Security and auth hardening. AI-generated auth code often works but has gaps. Sessions need proper expiry and rotation. Input needs sanitization at every external boundary. Rate limiting on auth endpoints is easy to skip in a prototype and necessary in a product.

Data integrity and migrations. The schema that made sense for the prototype often doesn’t survive contact with real usage patterns. Adding indexes, changing column types, adding constraints, and managing these through migrations that can be rolled back is work that AI skips upfront because it has no reason to plan for growth.

Error handling and observability. A product needs structured logging, not print statements. It needs errors that include enough context to diagnose from logs alone. It needs health checks that deployment infrastructure can query. The difference between print("error:", e) and a properly structured error event with request ID, user context, and stack trace is invisible in a prototype and essential in production.

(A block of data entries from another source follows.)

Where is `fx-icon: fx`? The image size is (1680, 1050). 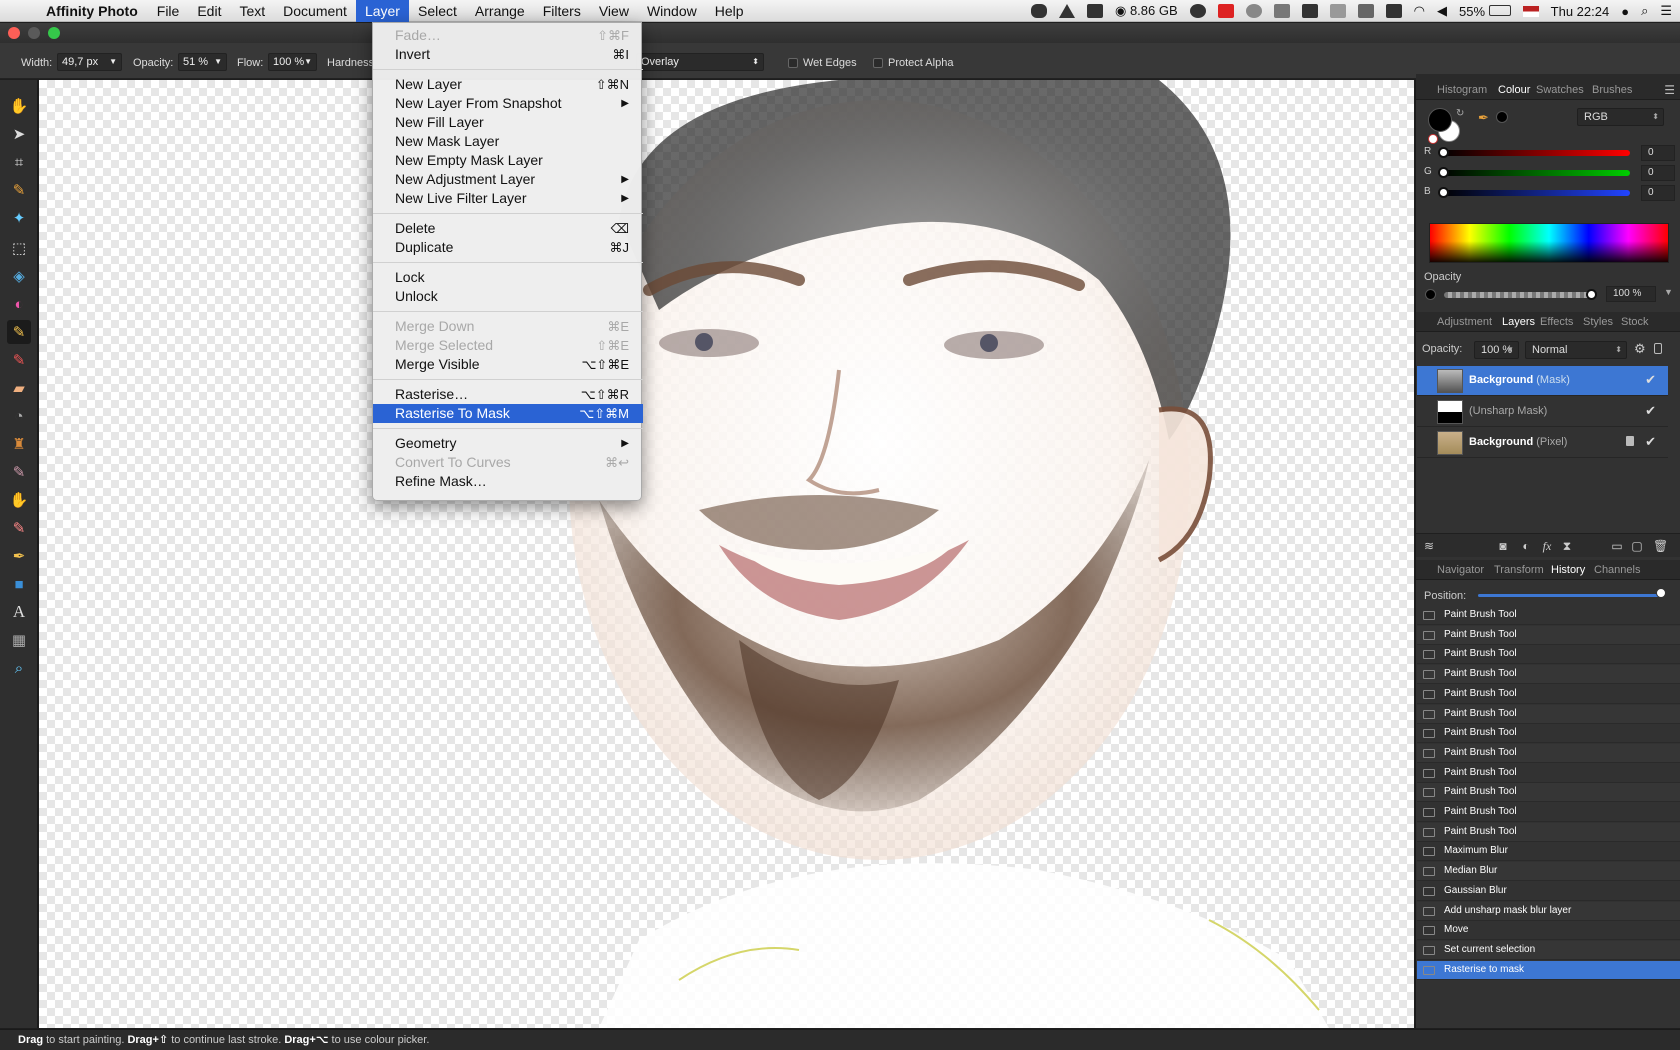
fx-icon: fx is located at coordinates (1547, 546).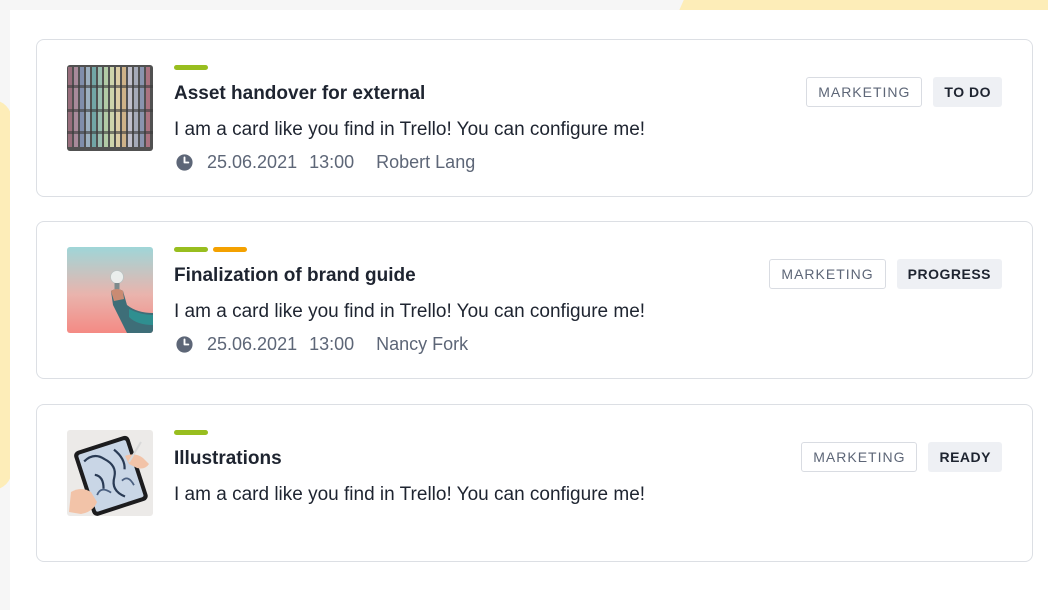 The height and width of the screenshot is (610, 1048). I want to click on paint-swatches-image, so click(110, 108).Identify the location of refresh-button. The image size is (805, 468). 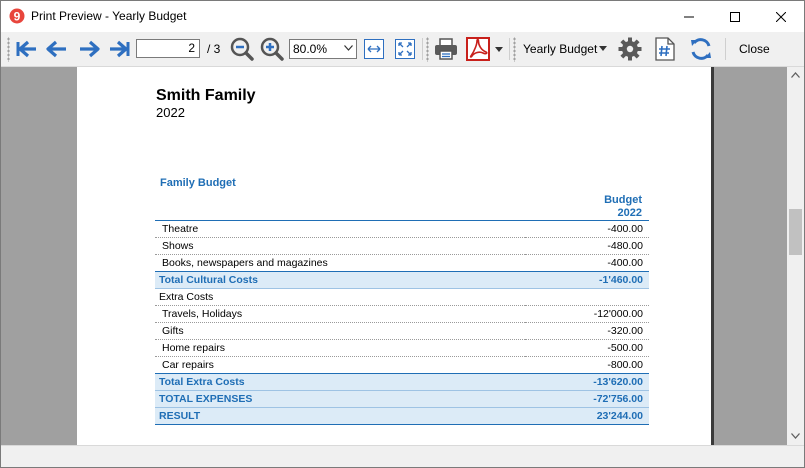
(701, 49).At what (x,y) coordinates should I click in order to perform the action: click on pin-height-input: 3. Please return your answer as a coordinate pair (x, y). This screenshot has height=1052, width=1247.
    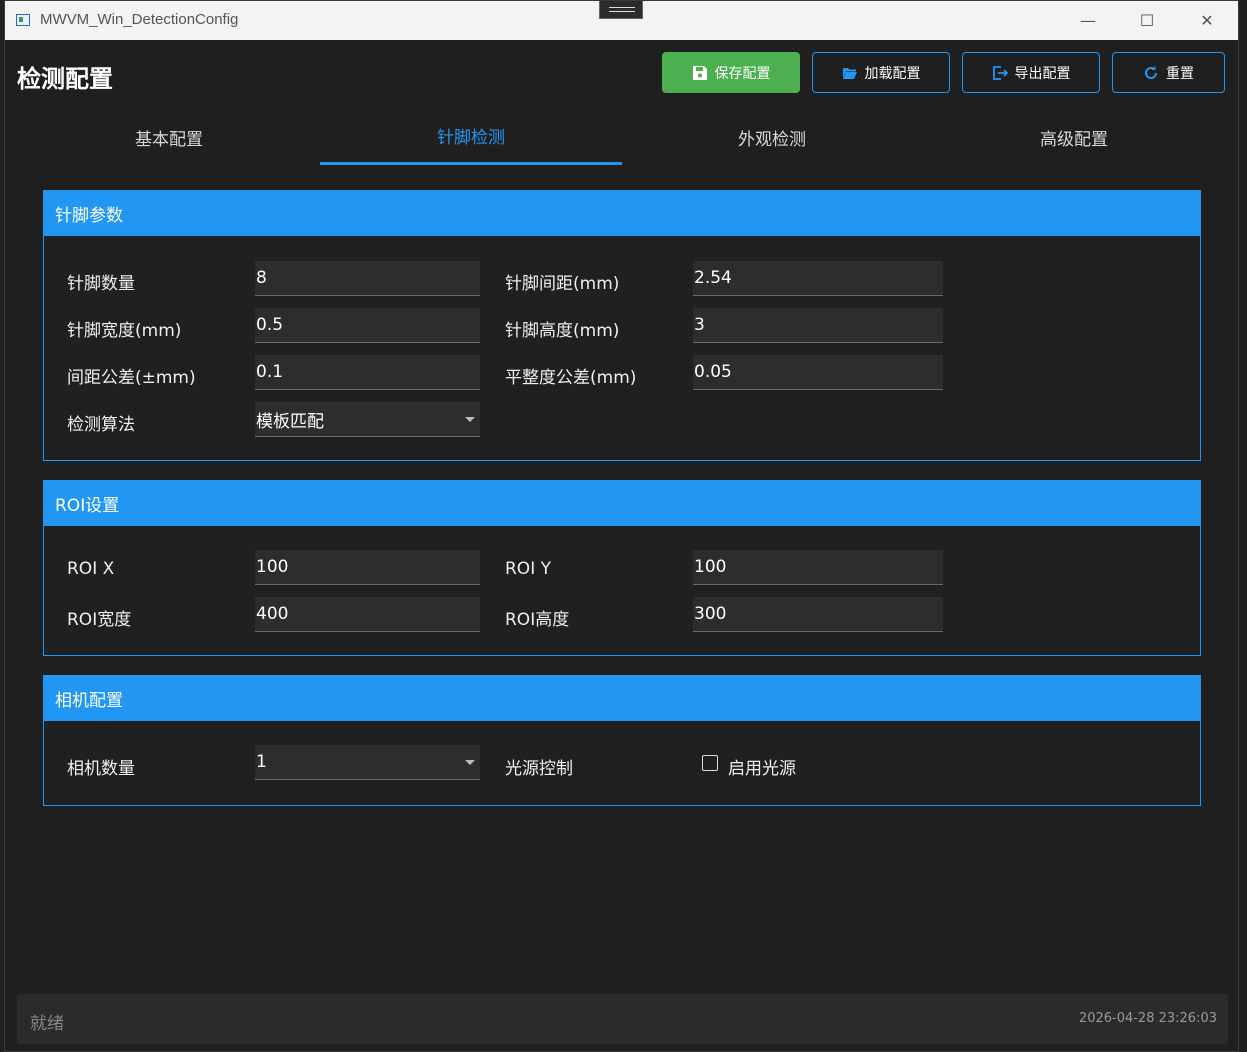
    Looking at the image, I should click on (818, 326).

Deployment and environment management. Environment variables instead of hardcoded config. Docker images that build reproducibly. CI that runs tests before deploying. A staging environment. These aren’t optional, but they’re not things a prototype requires, so AI doesn’t generate them.

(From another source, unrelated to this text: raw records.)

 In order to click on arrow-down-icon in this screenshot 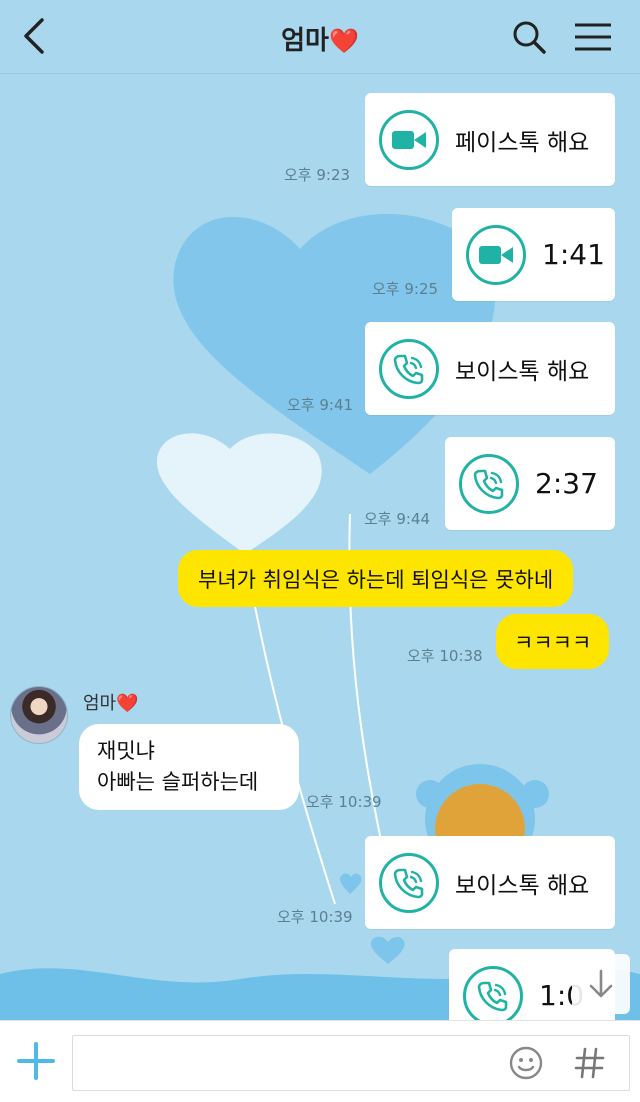, I will do `click(601, 984)`.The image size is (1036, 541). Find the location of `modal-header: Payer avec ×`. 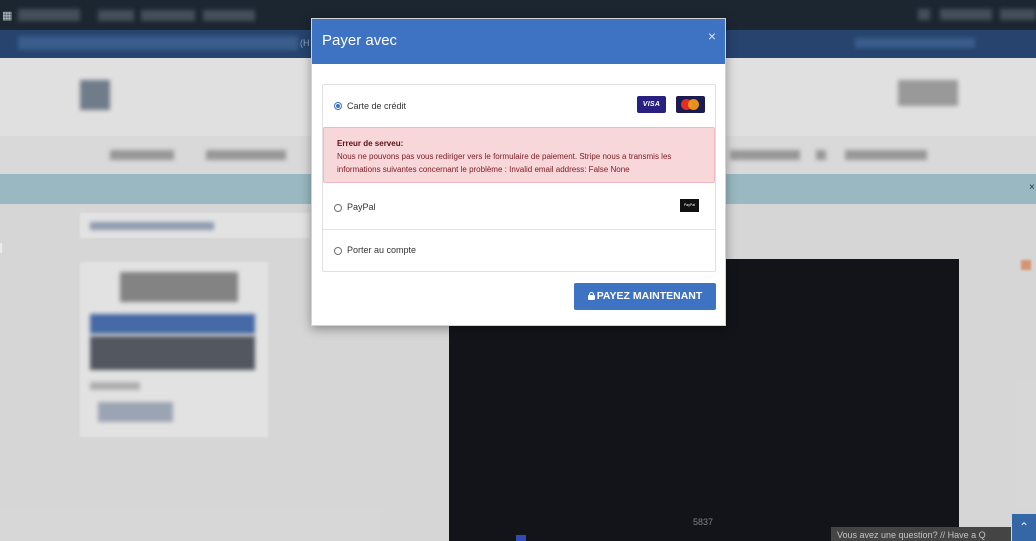

modal-header: Payer avec × is located at coordinates (518, 42).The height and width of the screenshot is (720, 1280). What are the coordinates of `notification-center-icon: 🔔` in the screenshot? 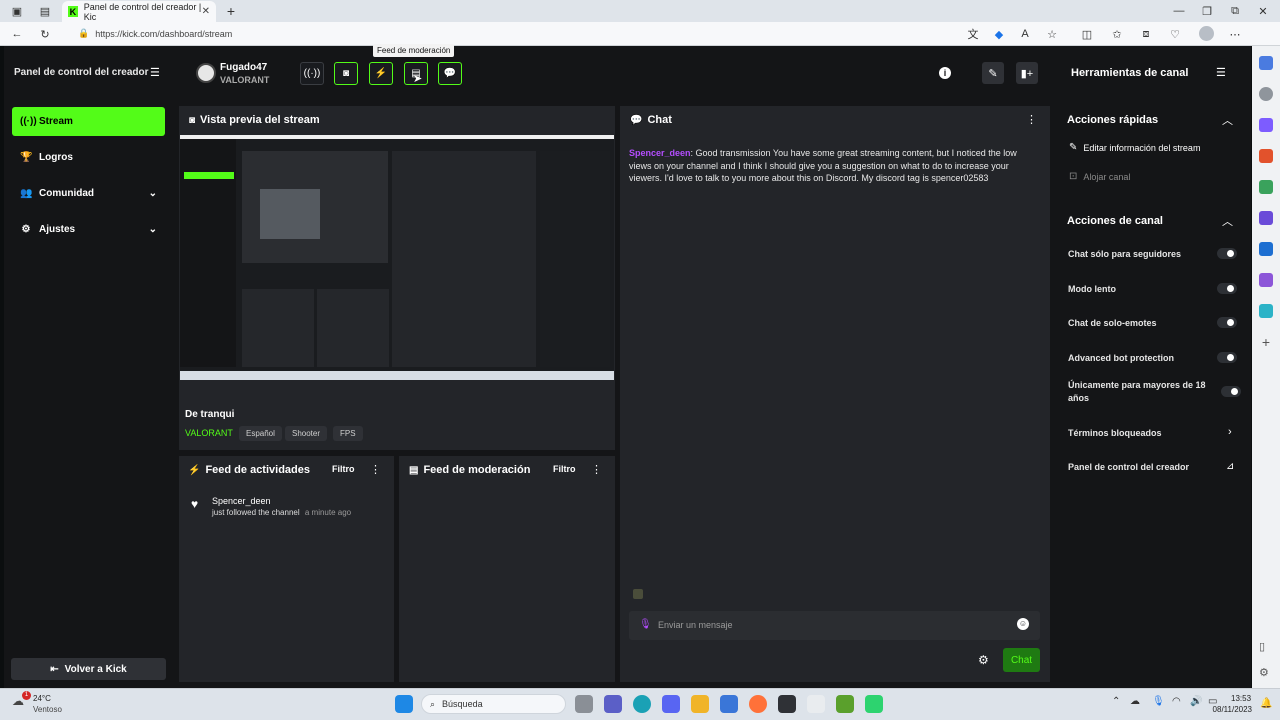 It's located at (1266, 704).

Actual edge cases. What happens when the third-party API the prototype depends on returns a 503? What happens when a user uploads a 2GB file to a field that expects a profile photo? What happens when two users submit the same form at the same millisecond? These need to be found, reasoned about, and handled. AI can help implement solutions once you know what the edge cases are, but finding them requires running the system under real conditions.

What This Means for AI-Assisted Development

None of this is an argument against vibecoding as a starting point. The ability to generate a working prototype in hours rather than weeks is genuinely valuable. It compresses the validation phase of software projects in ways that change what’s worth attempting. More ideas get built. More bad ideas get killed early before significant investment.

The mistake is treating the prototype as a foundation rather than an artifact. A vibecoded prototype is evidence that something can work under ideal conditions. It’s a detailed sketch that informs the real codebase, not the beginning of it.

Better models won’t eliminate the 100 hours. Some of it will compress, particularly the mechanical parts, but the fundamental work of making software reliable under adversarial conditions, with real users, real data, and real failure modes, requires engineering judgment that emerges from understanding a system. The prototype demonstrates the concept. Shipping the product is a different task, and the two are connected by more distance than the demo makes apparent.

The prototype is proof that an idea is worth pursuing, not evidence that most of the work is done.